No documento preparado pelo jurídico, há a análise de cada uma das denúncias levantadas.

Em relação ao nepotismo, o parecer é de que o caso citado por Fernando - de nomeação do namorado da filha do vereador em cargo de confiança - não poderia ser enquadrado nessa categoria. Isso porque namorado não seria considerado parente. O parecer afirma que o entendimento de que nomeá-lo seria caso de nepotismo é interpretativo e requer mais provas.

Além disso, há denúncia de nepotismo cruzado, pela nomeação do mesmo genro de Flávio para Câmara de São José do Norte. Segundo parecer, o fato de ter sido nomeado diretor do legislativo no município vizinho não viola a súmula vinculante n° 13 do Supremo Tribunal Federal, que discorre sobre a prática de nepotismo.

Sobre a acusação de apropriação indevida de trabalho intelectual, os advogados alegam que não é cabível o reconhecimento de direito autoral a servidores que participem de trabalho intelectual no âmbito da administração pública.

A denúncia de redução de salário de terceirizados está ligada a alteração de objeto referente a processo licitatório feito pela casa em 2015, prorrogado até hoje. O processo original foi analisado pelo Controle Interno do Município e pelo Tribunal de Contas do Estado, não tendo sido objeto de apontamento.

No requerimento protocolado por Fernando, ele cita a tentativa de sua cedência à justiça eleitoral em 2018 como assédio moral. Na opinião dos juristas, o ato tem origem em termo de cooperação firmado entre a Câmara e o Tribunal Regional Eleitoral do Rio Grande do Sul. A legislação prevê a possibilidade de a justiça eleitoral requerer servidores públicos de outros órgãos. A indicação atende aos requisitos do termo e é ato discricionário da administração da casa, na época presidida pelo parlamentar denunciado.

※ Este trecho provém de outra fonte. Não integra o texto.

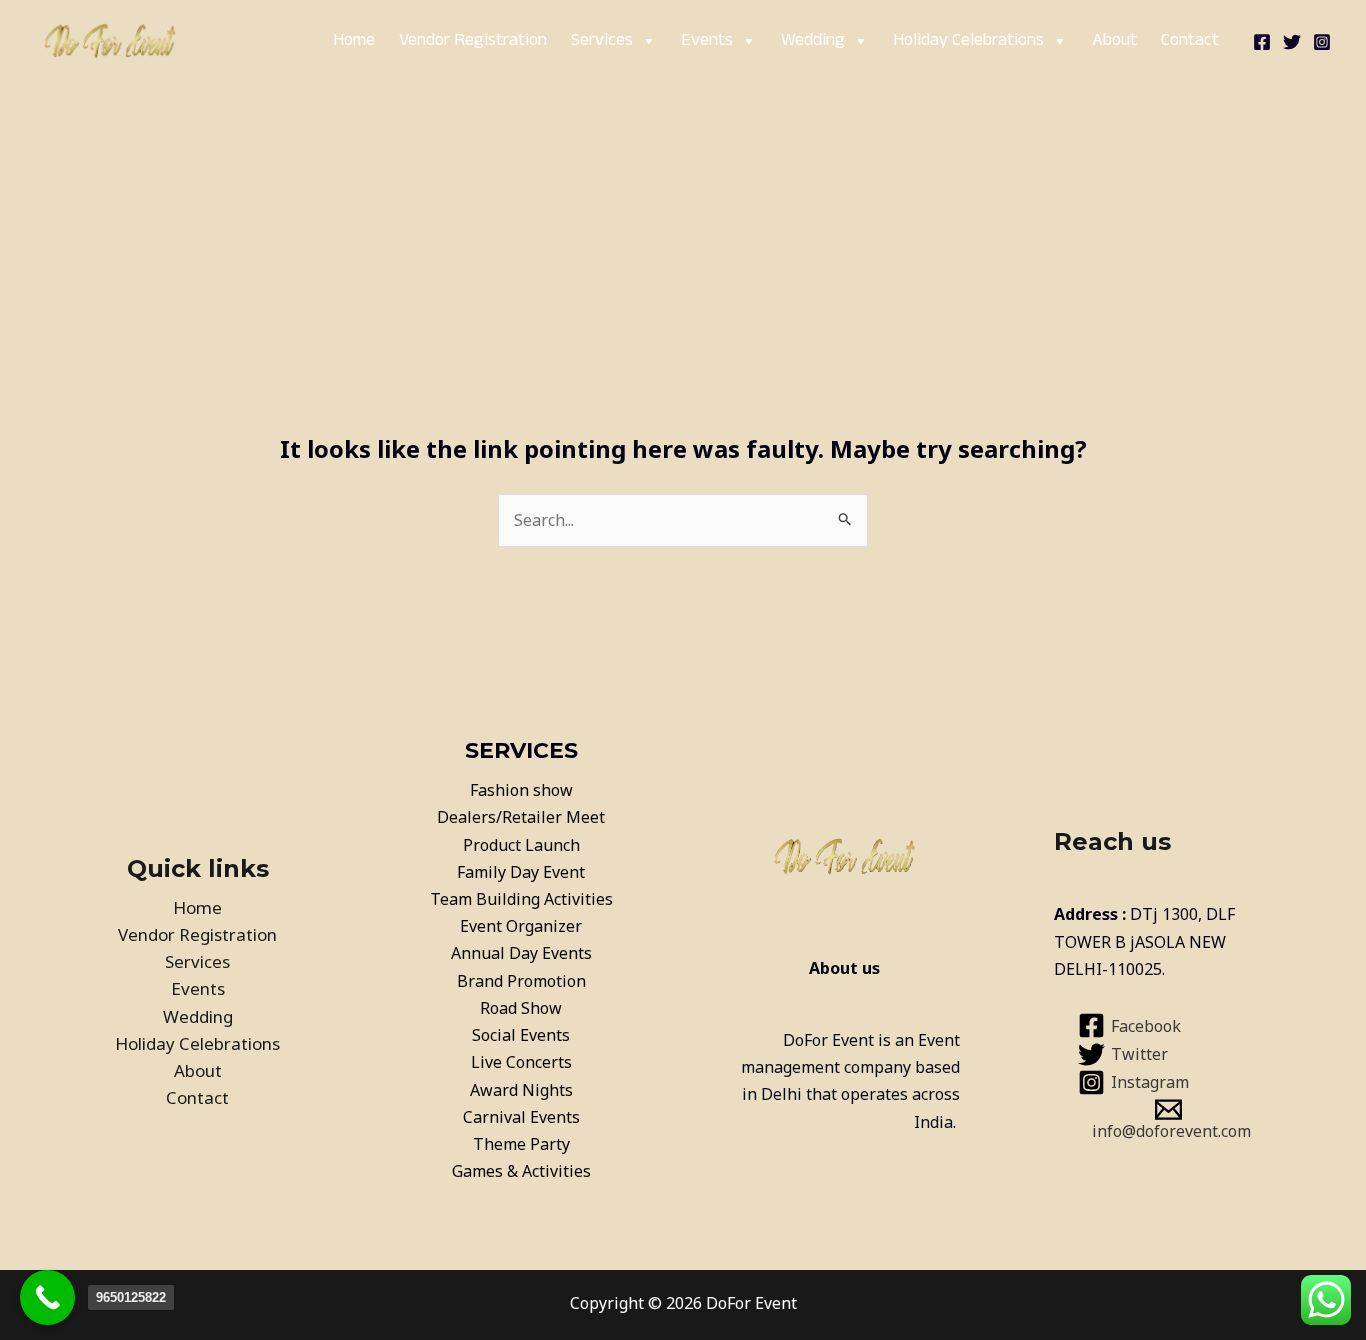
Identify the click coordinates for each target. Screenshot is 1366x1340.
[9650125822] (47, 1297)
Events (707, 41)
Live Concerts (521, 1062)
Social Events (521, 1035)
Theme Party (521, 1144)
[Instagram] (1322, 42)
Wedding (813, 41)
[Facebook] (1262, 42)
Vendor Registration (473, 41)
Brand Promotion (521, 981)
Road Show (521, 1008)
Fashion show (521, 790)
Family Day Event (521, 872)
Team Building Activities (521, 899)
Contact (1190, 41)
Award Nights (521, 1090)
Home (354, 41)
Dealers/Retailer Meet (521, 817)
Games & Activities (521, 1171)
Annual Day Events (521, 953)
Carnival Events (521, 1117)
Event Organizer (521, 926)
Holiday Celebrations (968, 41)
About (1114, 41)
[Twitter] (1292, 42)
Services (602, 41)
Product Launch (521, 845)
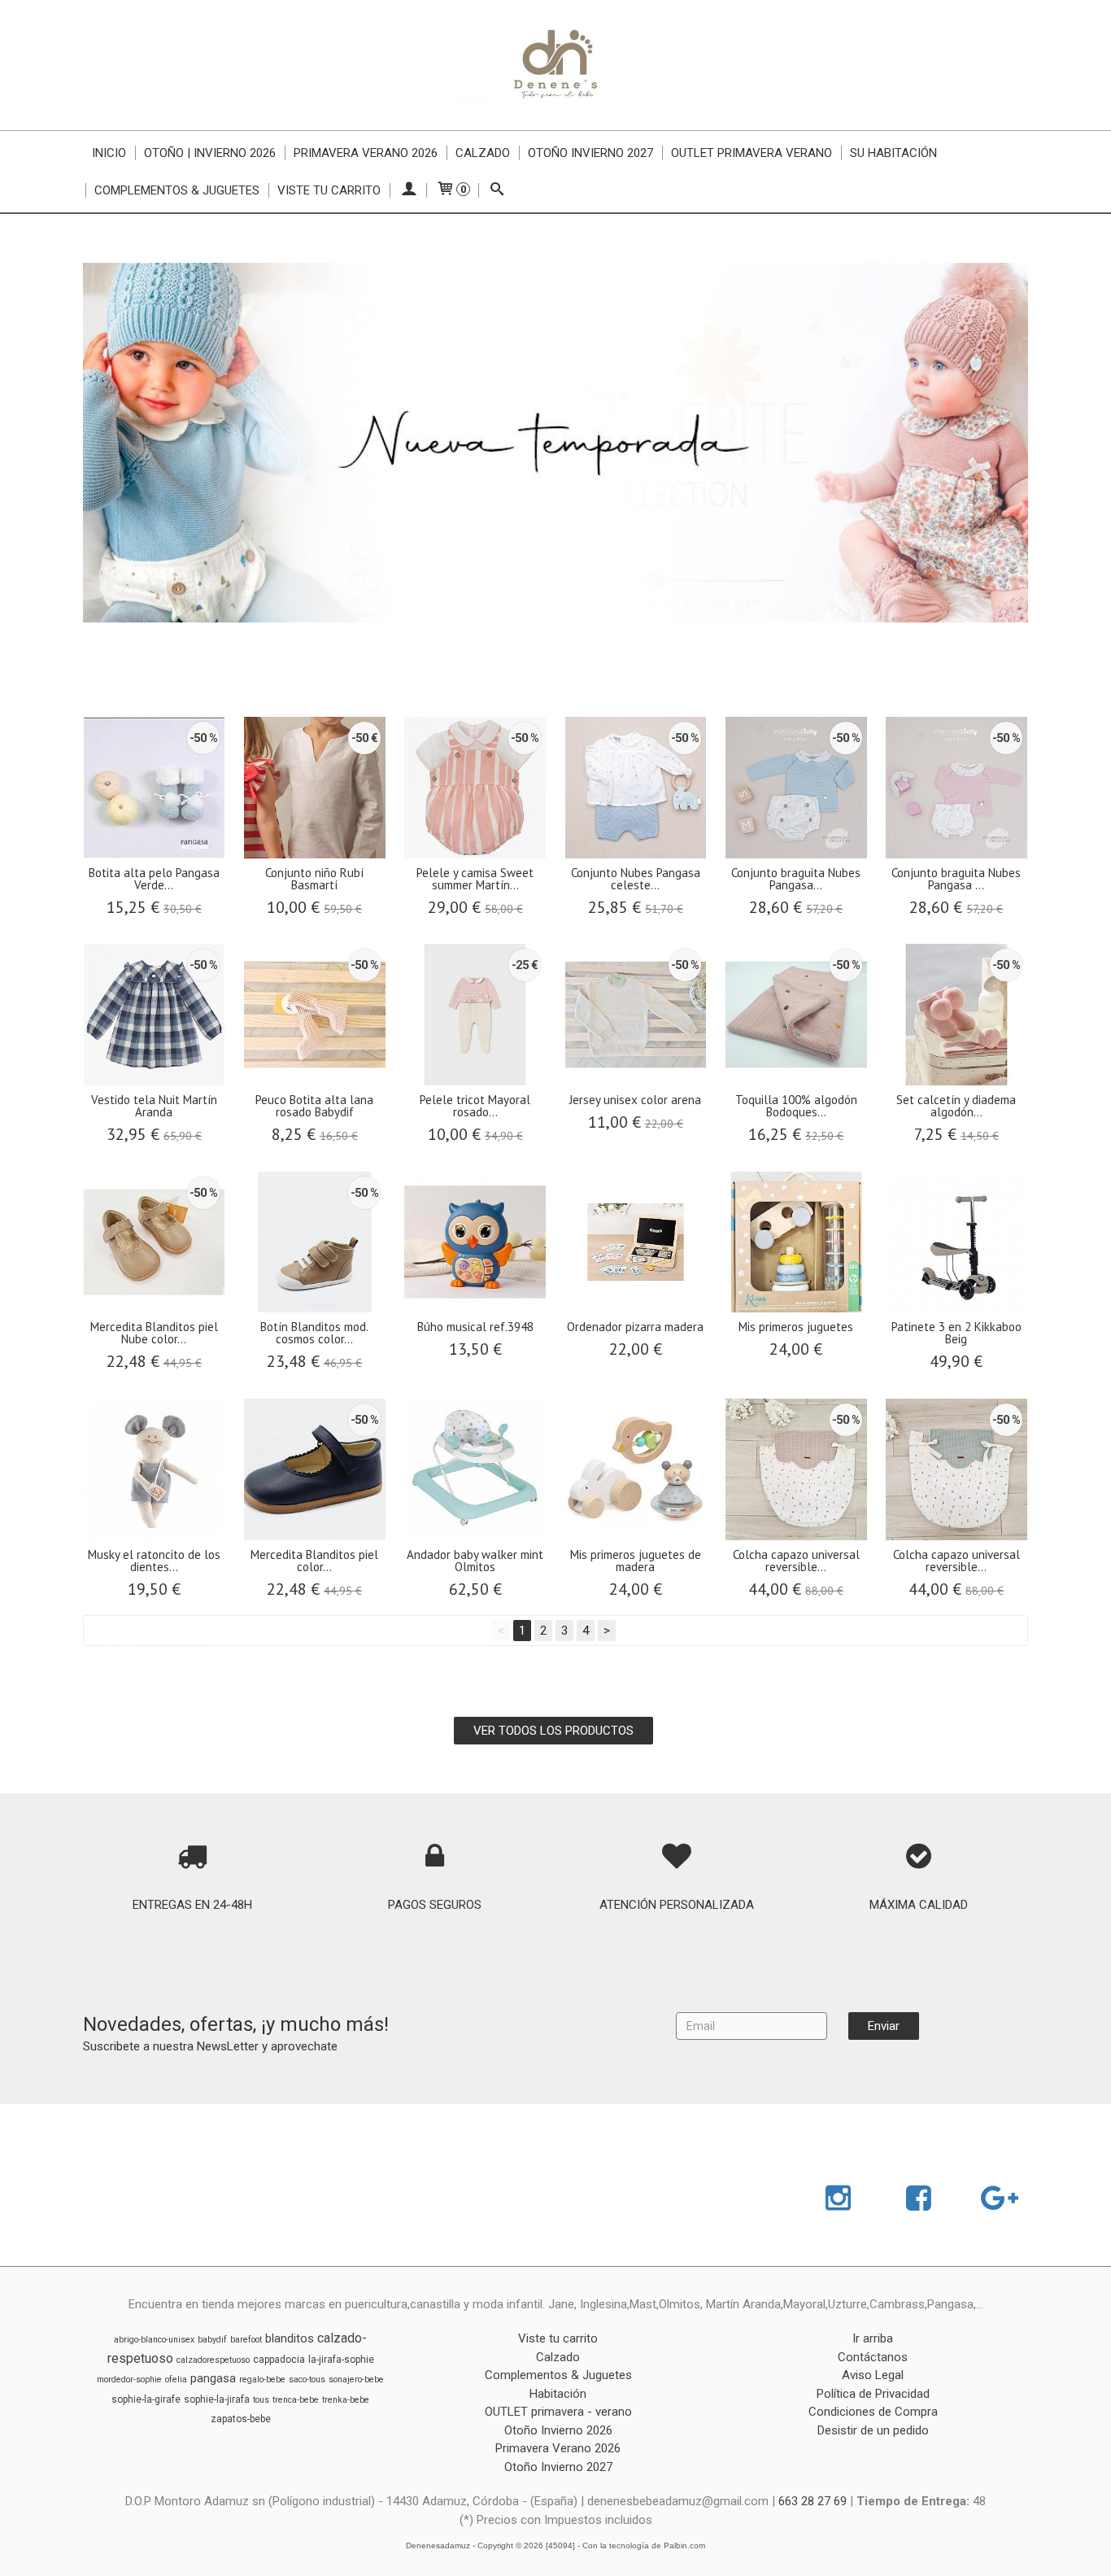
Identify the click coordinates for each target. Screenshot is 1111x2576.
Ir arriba (872, 2338)
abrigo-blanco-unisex (154, 2339)
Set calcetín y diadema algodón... (956, 1106)
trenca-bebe (295, 2400)
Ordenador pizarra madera (635, 1326)
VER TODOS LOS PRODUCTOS (553, 1730)
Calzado (482, 153)
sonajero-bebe (356, 2379)
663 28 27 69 (812, 2501)
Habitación (557, 2393)
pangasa (213, 2378)
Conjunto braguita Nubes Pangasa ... (956, 879)
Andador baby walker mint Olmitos (475, 1560)
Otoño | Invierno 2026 (210, 153)
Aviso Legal (873, 2375)
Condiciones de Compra (873, 2411)
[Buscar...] (496, 190)
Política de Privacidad (873, 2393)
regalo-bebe (262, 2379)
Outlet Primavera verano (751, 153)
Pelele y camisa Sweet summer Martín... (475, 879)
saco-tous (307, 2379)
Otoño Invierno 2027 (590, 153)
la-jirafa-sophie (341, 2359)
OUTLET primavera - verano (558, 2411)
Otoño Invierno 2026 (558, 2430)
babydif (212, 2339)
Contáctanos (873, 2357)
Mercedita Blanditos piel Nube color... (154, 1333)
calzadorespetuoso (213, 2360)
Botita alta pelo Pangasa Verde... (154, 879)
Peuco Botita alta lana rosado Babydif (314, 1106)
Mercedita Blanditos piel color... (314, 1560)
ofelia (176, 2379)
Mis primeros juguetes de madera (635, 1560)
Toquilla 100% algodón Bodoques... (796, 1106)
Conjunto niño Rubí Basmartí (314, 879)
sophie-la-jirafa (217, 2399)
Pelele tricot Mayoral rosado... (475, 1106)
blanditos (289, 2338)
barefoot (246, 2339)
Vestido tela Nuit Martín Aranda (154, 1106)
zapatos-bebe (241, 2419)
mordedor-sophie (129, 2379)
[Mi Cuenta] (408, 190)
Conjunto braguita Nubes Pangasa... (795, 879)
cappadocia (279, 2359)
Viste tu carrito (329, 190)
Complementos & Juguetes (176, 190)
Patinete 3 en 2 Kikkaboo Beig (956, 1333)
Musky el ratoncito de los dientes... (154, 1560)
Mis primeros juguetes (795, 1326)
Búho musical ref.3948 (475, 1326)
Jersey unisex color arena (635, 1099)
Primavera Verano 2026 (366, 153)
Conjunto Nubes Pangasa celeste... (635, 879)
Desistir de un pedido (873, 2430)
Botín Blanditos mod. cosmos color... (314, 1333)
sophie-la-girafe (146, 2399)
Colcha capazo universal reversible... (796, 1560)
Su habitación (893, 153)
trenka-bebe (345, 2400)
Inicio (109, 153)
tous (261, 2400)
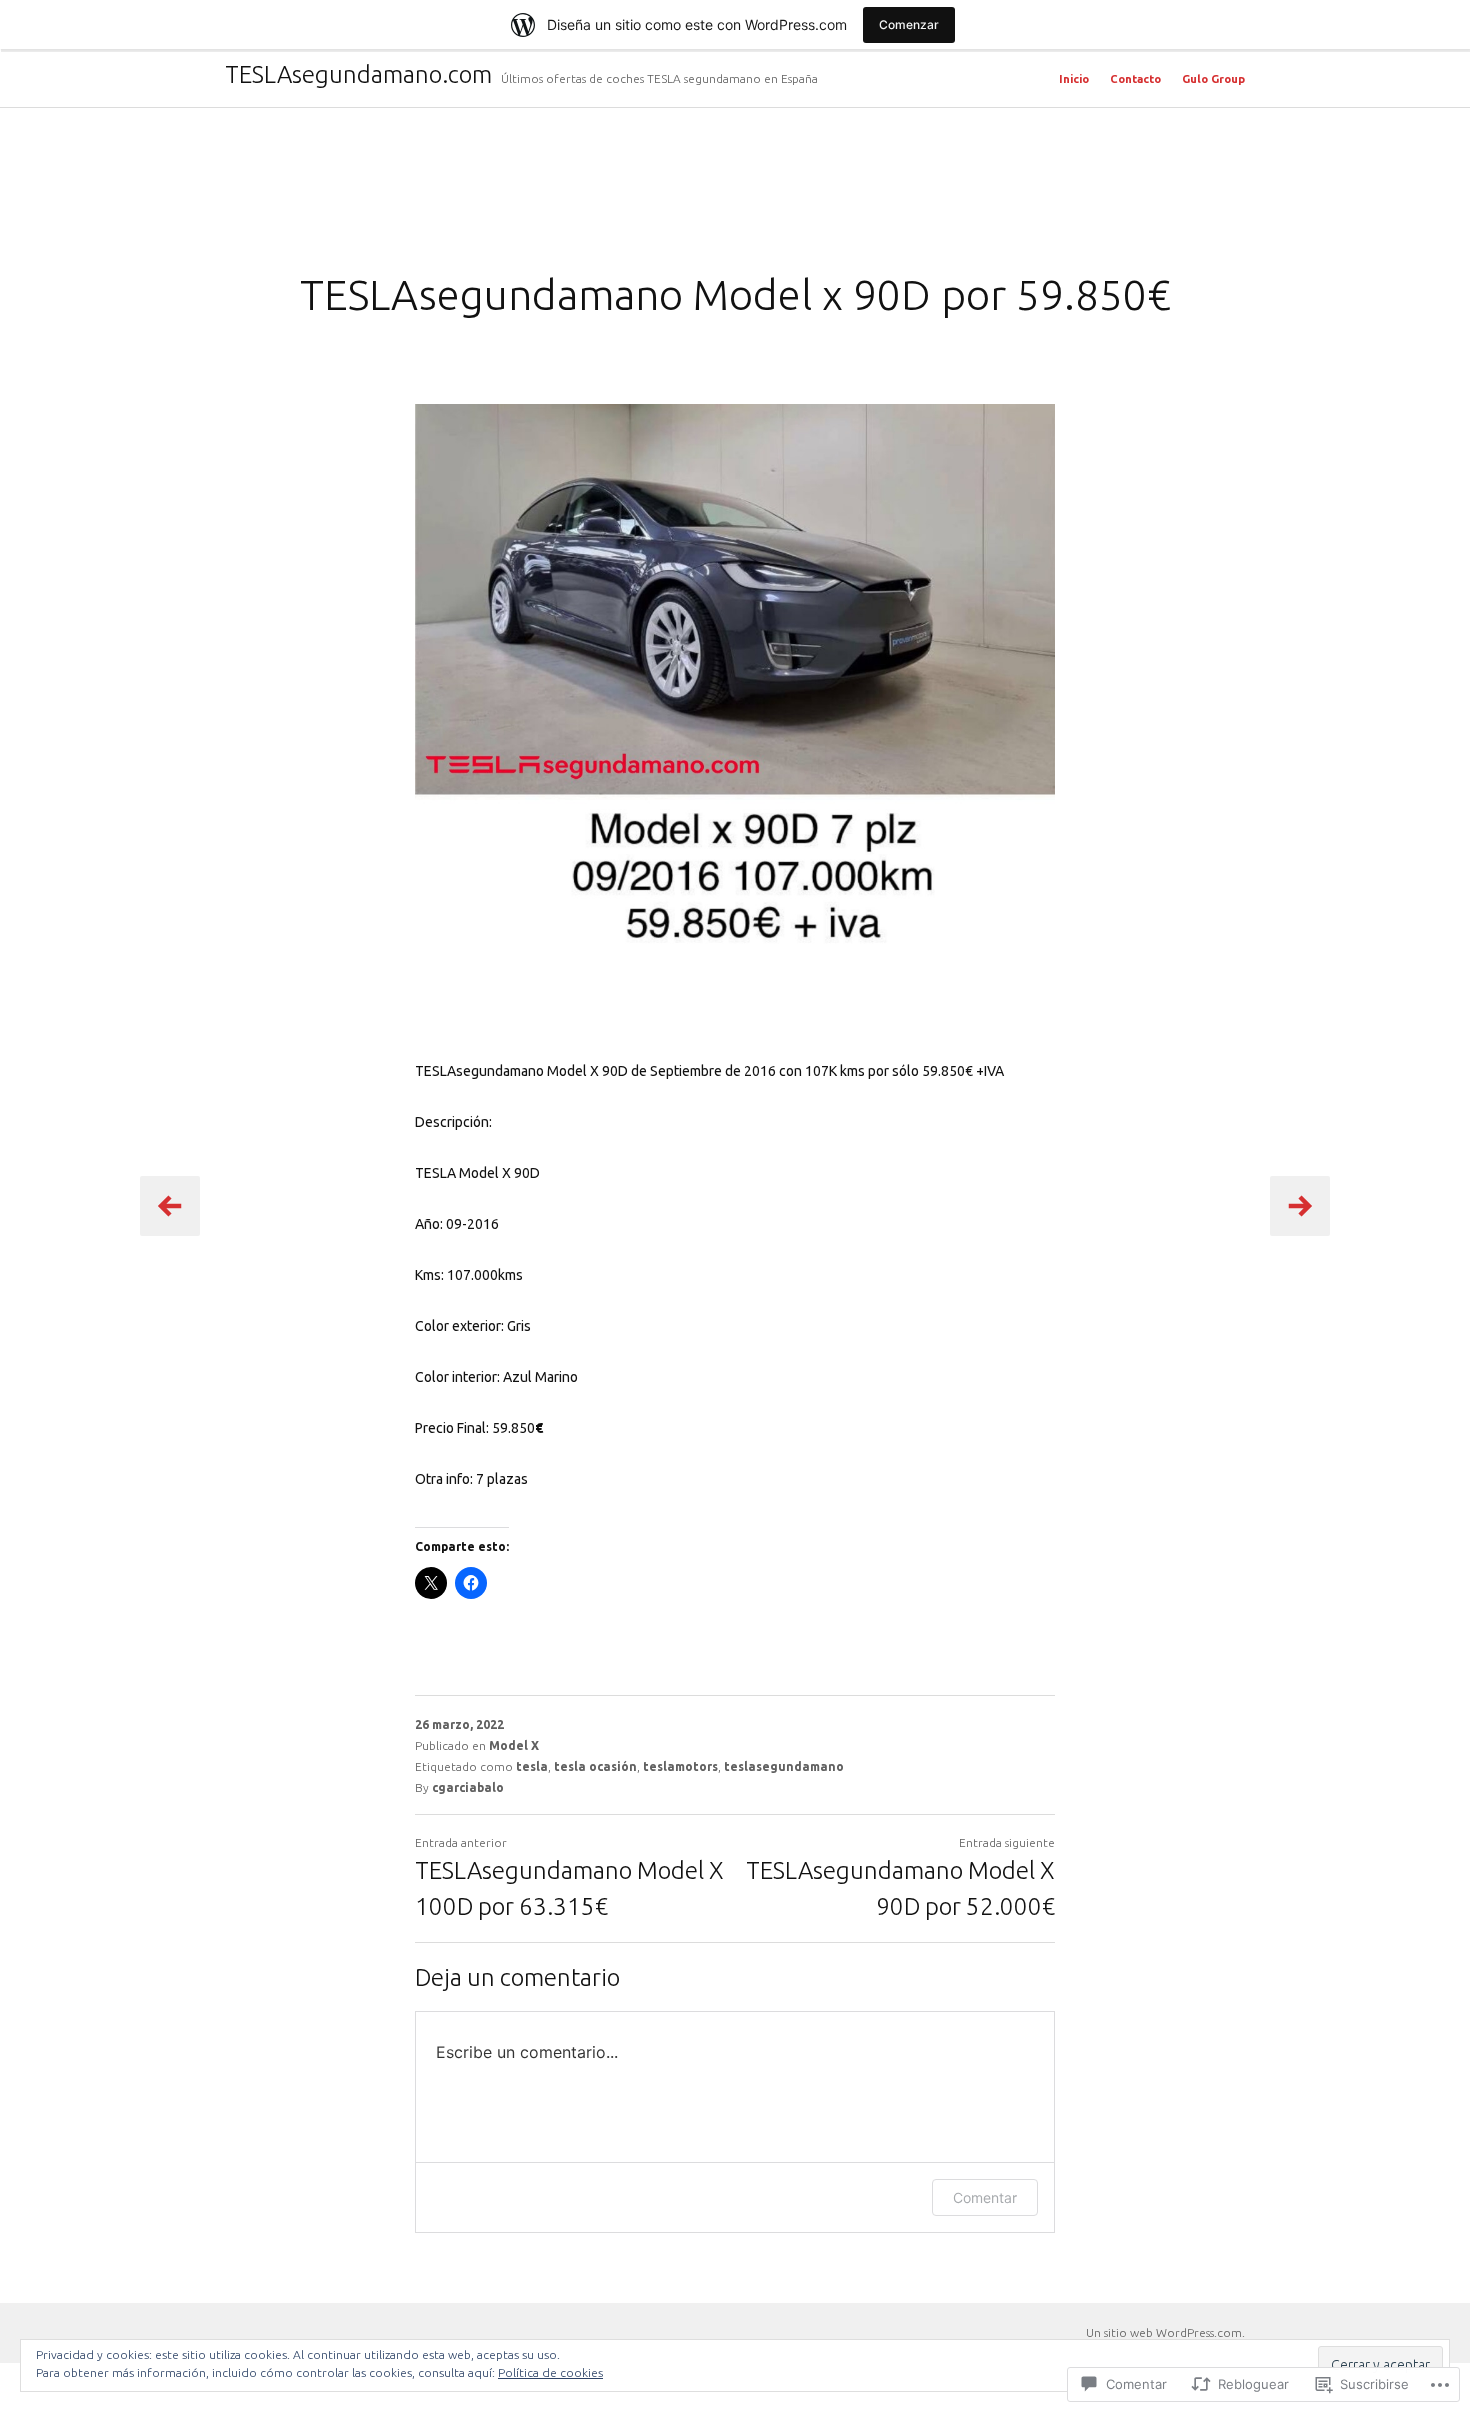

 Quanto à acusação de que Flávio teria exigido parte do salário de seus assessores  feita com base em denúncia do Ministério Público Estadual, o parecer afirma que a ação está em fase inicial, não havendo nenhuma sentença. Por esse motivo, a denúncia não poderia embasar um pedido de cassação. Esse poderá advir de uma Comissão Parlamentar de Inquérito ou de uma sentença condenatória transitada em julgado.

A respeito das demais acusações, a consultoria jurídica sugeriu a abertura de uma comissão de sindicância para averiguação dos fatos narrados.

Em seu parecer, o jurídico recomenda que a casa encaminhe a íntegra do procedimento ao Ministério Público Estadual. Determina também que seja encaminhado à Câmara Municipal de São José do Norte as partes que dizem respeito àquele legislativo. Além disso, sugere que seja dado conhecimento do teor das denúncias do servidor e do parecer jurídico aos demais vereador para que possam avaliar a pertinência de abertura de Comissão Parlamentar de Inquérito ou de processo por quebra de decoro parlamentar.

Em relação ao pedido de cassação por quebra de decoro solicitado pelo funcionário, o jurídico considerou improcedente, visto que não atende aos requisitos impostos pelo regimento interno da Câmara.